Kurds protest in Turkey against Syrian's Aleppo offensive
The demonstrators called for "resistance" while marking the third day of deadly clashes in the northern Syrian city.
"We urge states to act as they did for the Palestinian people, for our Kurdish brothers who are suffering oppression and hardship," Zeki Alacabey, a 64-year-old pensioner, told AFP.
The violence, which has claimed at least 17 lives since Tuesday, is the most serious Aleppo has seen between Islamist-led authorities and Kurdish fighters since the transitional Syrian government took over in Damascus.
The fighting broke out as both sides struggled to implement an agreement reached in March 2025 to integrate autonomous Kurdish institutions into the new Syrian state following the toppling a year ago of longtime ruler Bashar al-Assad.
The agreement has foundered on differences between the sides, including Kurdish demands for decentralised rule.
Thursday's protesters brandished a large portrait of the longtime leader of the Kurdistan Workers' Party (PKK), Abdullah Ocalan, an AFP video journalist reported.
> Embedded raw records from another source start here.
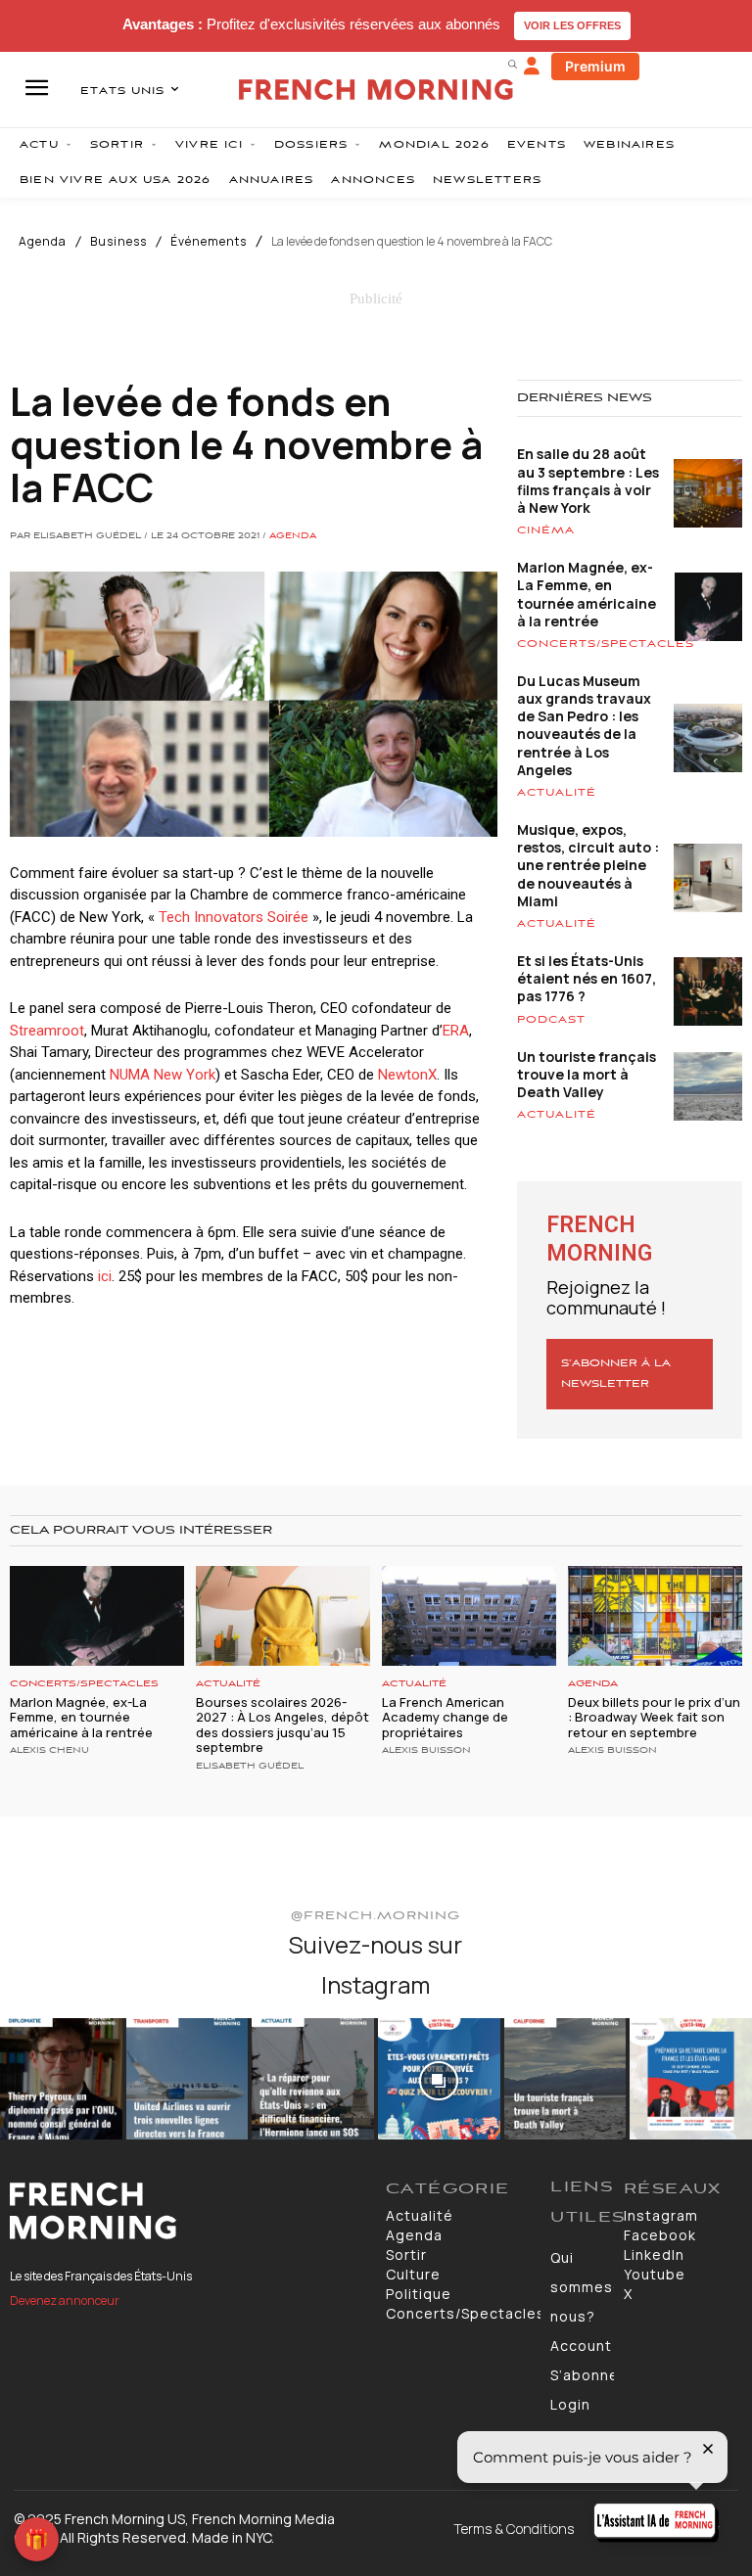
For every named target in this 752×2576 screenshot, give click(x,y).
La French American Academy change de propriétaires (445, 1717)
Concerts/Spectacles (605, 644)
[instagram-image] (61, 2079)
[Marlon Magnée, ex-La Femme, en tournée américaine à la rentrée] (97, 1615)
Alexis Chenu (49, 1751)
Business (118, 242)
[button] (512, 63)
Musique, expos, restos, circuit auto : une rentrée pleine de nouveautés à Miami (588, 865)
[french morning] (376, 89)
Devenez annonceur (64, 2300)
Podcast (551, 1020)
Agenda (43, 242)
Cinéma (546, 530)
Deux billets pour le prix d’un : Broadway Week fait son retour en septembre (654, 1717)
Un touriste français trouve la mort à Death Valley (586, 1074)
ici (105, 1276)
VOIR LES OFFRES (572, 25)
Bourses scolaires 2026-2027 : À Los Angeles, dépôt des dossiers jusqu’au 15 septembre (282, 1725)
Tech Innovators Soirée (233, 917)
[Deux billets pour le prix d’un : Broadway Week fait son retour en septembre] (655, 1615)
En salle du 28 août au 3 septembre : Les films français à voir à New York (588, 480)
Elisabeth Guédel (250, 1766)
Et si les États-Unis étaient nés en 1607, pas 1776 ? (586, 978)
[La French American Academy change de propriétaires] (469, 1615)
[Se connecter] (532, 66)
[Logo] (188, 2211)
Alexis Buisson (426, 1751)
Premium (595, 66)
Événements (208, 242)
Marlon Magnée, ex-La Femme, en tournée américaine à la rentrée (586, 594)
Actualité (556, 793)
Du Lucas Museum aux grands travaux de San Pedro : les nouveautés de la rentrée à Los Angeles (584, 725)
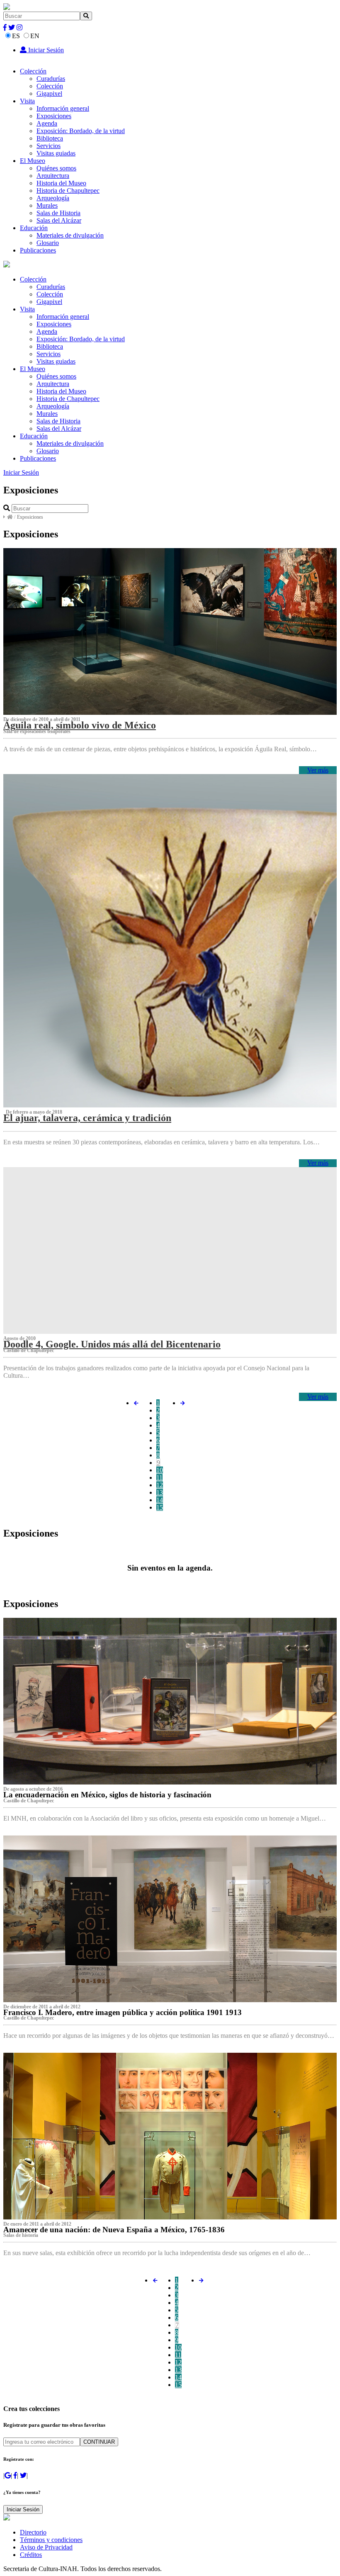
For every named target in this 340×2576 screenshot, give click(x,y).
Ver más (317, 770)
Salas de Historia (58, 212)
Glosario (47, 242)
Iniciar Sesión (45, 49)
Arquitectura (52, 175)
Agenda (46, 123)
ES (16, 35)
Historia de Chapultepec (68, 190)
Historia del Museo (61, 183)
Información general (62, 108)
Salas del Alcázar (58, 220)
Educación (34, 227)
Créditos (31, 2554)
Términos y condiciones (51, 2539)
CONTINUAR (99, 2442)
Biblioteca (49, 138)
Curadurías (50, 78)
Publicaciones (38, 250)
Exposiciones (53, 115)
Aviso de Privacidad (46, 2547)
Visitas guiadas (55, 153)
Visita (27, 100)
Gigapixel (49, 93)
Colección (33, 71)
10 (159, 1470)
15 (159, 1507)
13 (159, 1492)
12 (159, 1484)
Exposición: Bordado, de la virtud (80, 130)
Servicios (48, 145)
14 (159, 1499)
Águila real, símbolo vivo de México (79, 725)
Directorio (33, 2532)
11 (159, 1477)
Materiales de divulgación (70, 235)
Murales (47, 205)
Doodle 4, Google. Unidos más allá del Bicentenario (112, 1344)
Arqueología (52, 198)
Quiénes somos (56, 168)
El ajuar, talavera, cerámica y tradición (87, 1117)
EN (34, 35)
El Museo (32, 160)
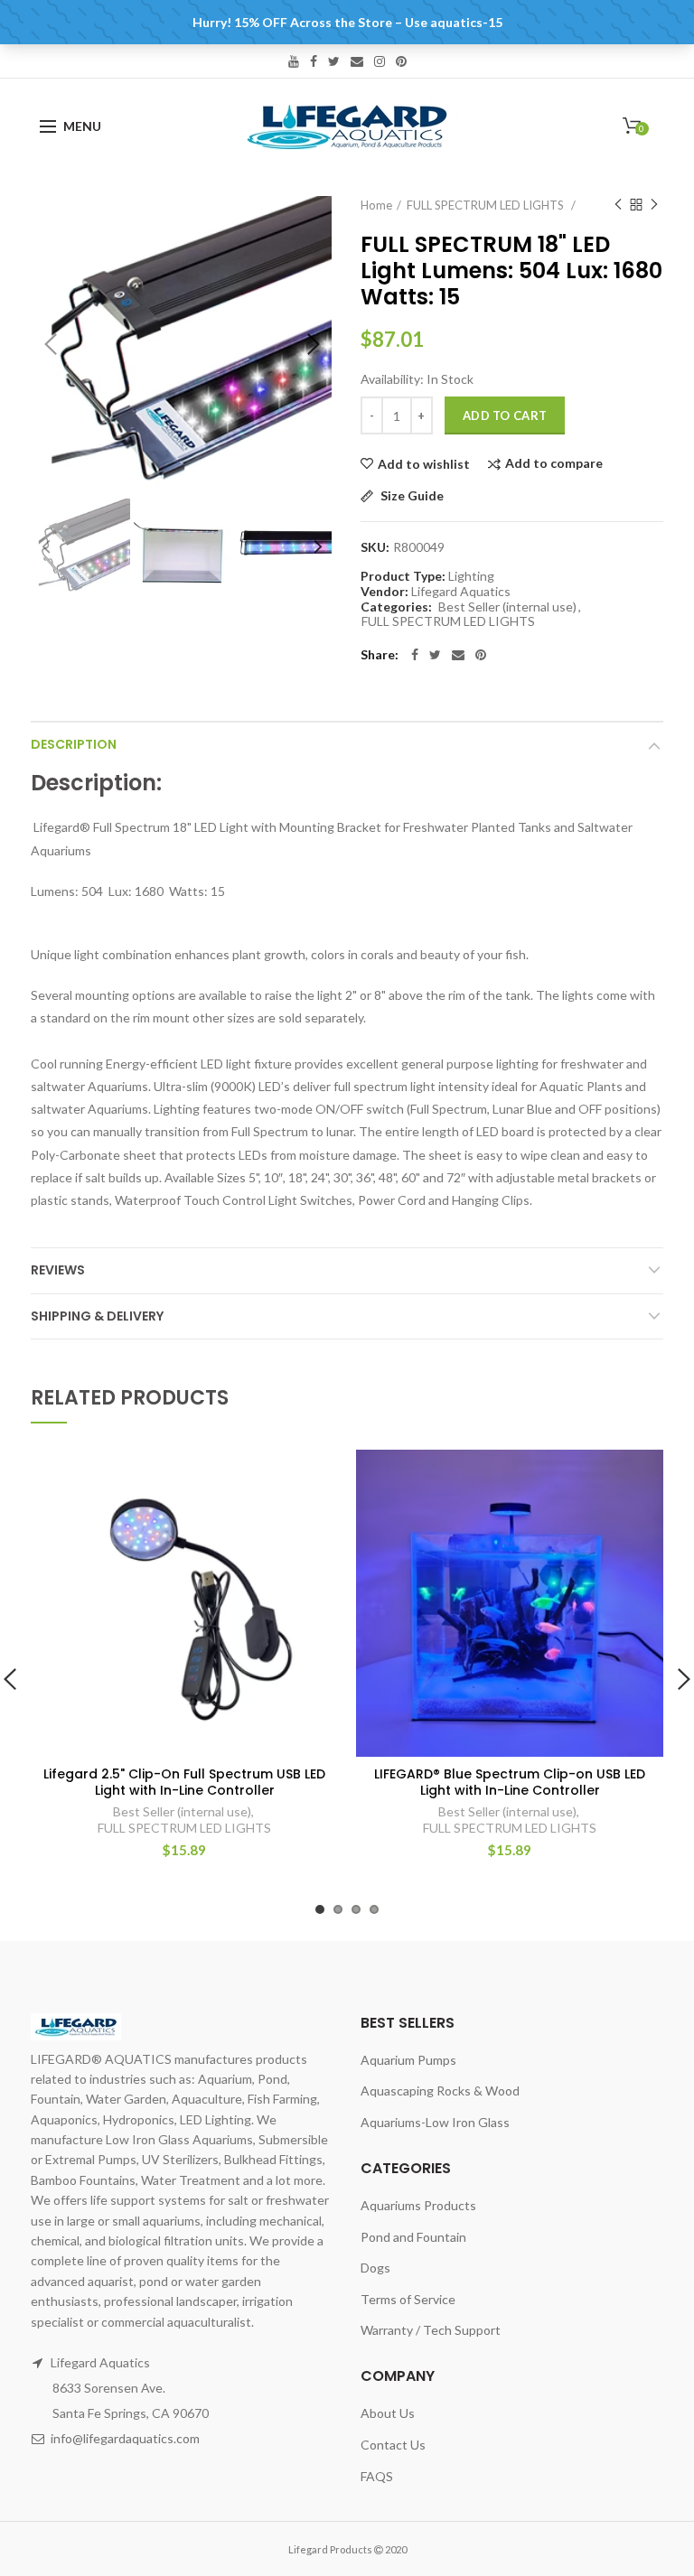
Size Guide (411, 496)
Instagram (379, 61)
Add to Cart (505, 415)
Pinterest (401, 61)
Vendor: (384, 591)
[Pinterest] (481, 655)
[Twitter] (435, 655)
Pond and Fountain (413, 2237)
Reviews (58, 1270)
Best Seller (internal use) (507, 607)
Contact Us (393, 2444)
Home (376, 205)
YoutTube (294, 61)
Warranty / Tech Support (431, 2330)
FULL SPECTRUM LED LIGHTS (487, 205)
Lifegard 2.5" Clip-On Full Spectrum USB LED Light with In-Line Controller (184, 1782)
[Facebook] (415, 655)
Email (357, 61)
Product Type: (403, 576)
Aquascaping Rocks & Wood (440, 2090)
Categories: (396, 607)
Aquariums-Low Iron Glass (435, 2122)
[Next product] (654, 205)
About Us (388, 2413)
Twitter (334, 61)
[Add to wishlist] (313, 1474)
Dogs (375, 2267)
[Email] (458, 655)
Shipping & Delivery (97, 1316)
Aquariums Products (418, 2205)
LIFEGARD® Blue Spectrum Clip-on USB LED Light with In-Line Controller (509, 1782)
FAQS (377, 2476)
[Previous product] (618, 205)
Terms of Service (408, 2299)
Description (74, 744)
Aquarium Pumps (408, 2059)
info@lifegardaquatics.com (125, 2438)
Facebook (314, 61)
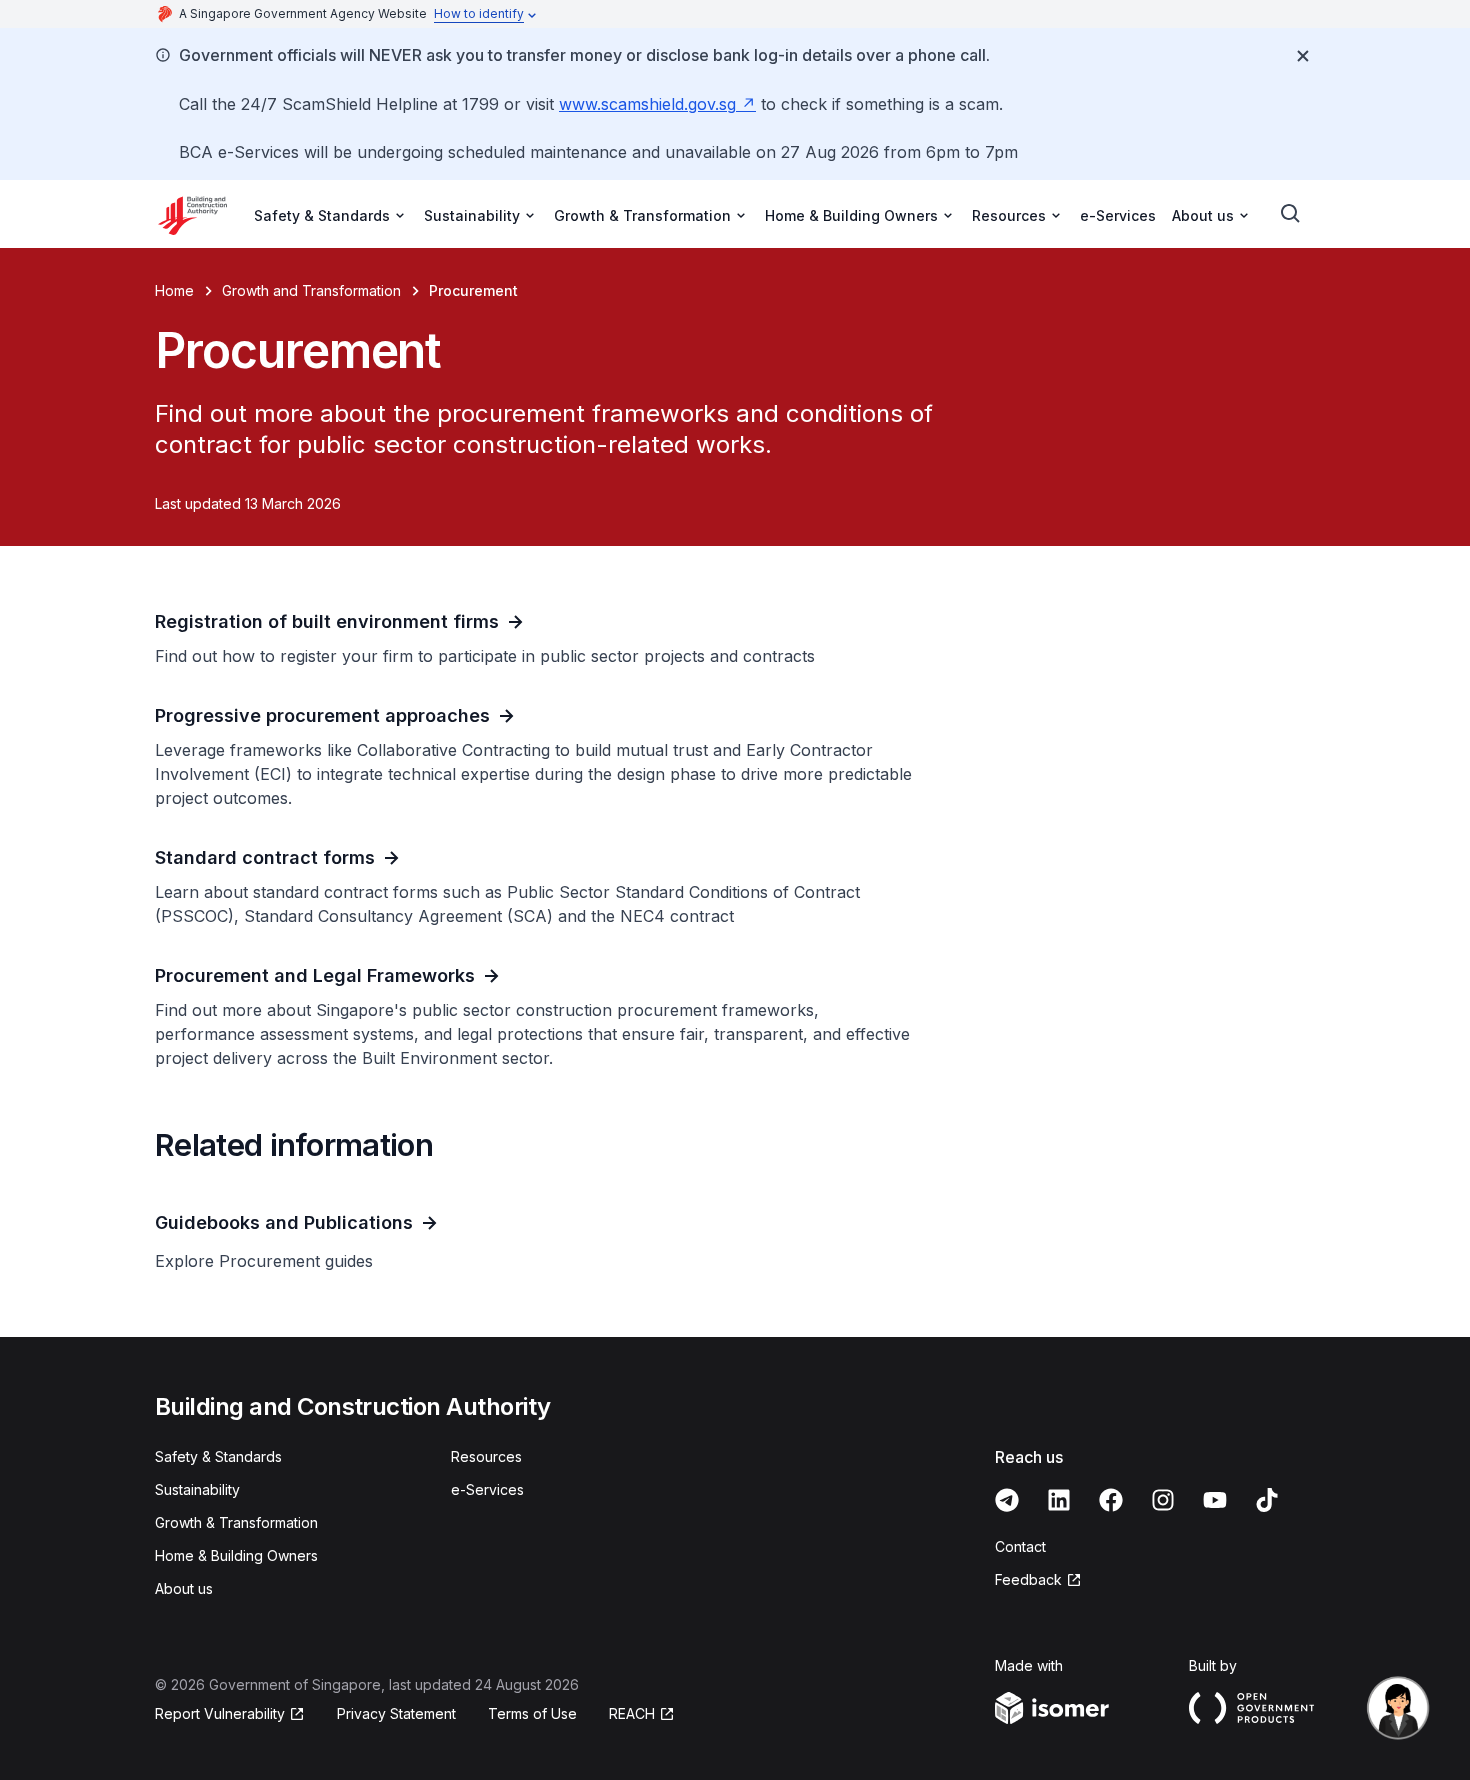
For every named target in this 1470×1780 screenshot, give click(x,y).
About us (184, 1588)
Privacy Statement (396, 1713)
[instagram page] (1163, 1500)
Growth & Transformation (236, 1522)
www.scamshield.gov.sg (647, 104)
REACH (632, 1713)
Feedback (1028, 1579)
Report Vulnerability (220, 1713)
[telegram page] (1007, 1500)
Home (174, 290)
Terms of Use (532, 1713)
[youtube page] (1215, 1500)
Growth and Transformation (311, 290)
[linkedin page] (1059, 1500)
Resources (486, 1456)
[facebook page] (1111, 1500)
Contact (1020, 1546)
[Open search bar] (1291, 214)
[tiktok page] (1267, 1500)
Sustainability (197, 1489)
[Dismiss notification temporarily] (1303, 56)
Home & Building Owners (236, 1555)
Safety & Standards (218, 1456)
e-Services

Turkey, which has embarked on a peace process with PKK fighters, said meanwhile that it was ready to "support" the Syrian army against Kurdish forces, which hold several districts of Aleppo.
Ankara accuses the PKK, which led a decades-long armed struggle against the Turkish state, of links to Kurdish forces in Syria, and on Tuesday demanded that Kurdish armed groups in its neighbour lay down their weapons.
Demonstrators had already taken to the streets late Wednesday in several major Turkish cities with Kurdish majorities, including Diyarbakir and Van, according to images broadcast by the DEM, the country's main pro-Kurdish party.
DEM deputies protested Thursday in front of the Turkish parliament in Ankara, denouncing the targeting of Kurds in Aleppo as a crime against humanity.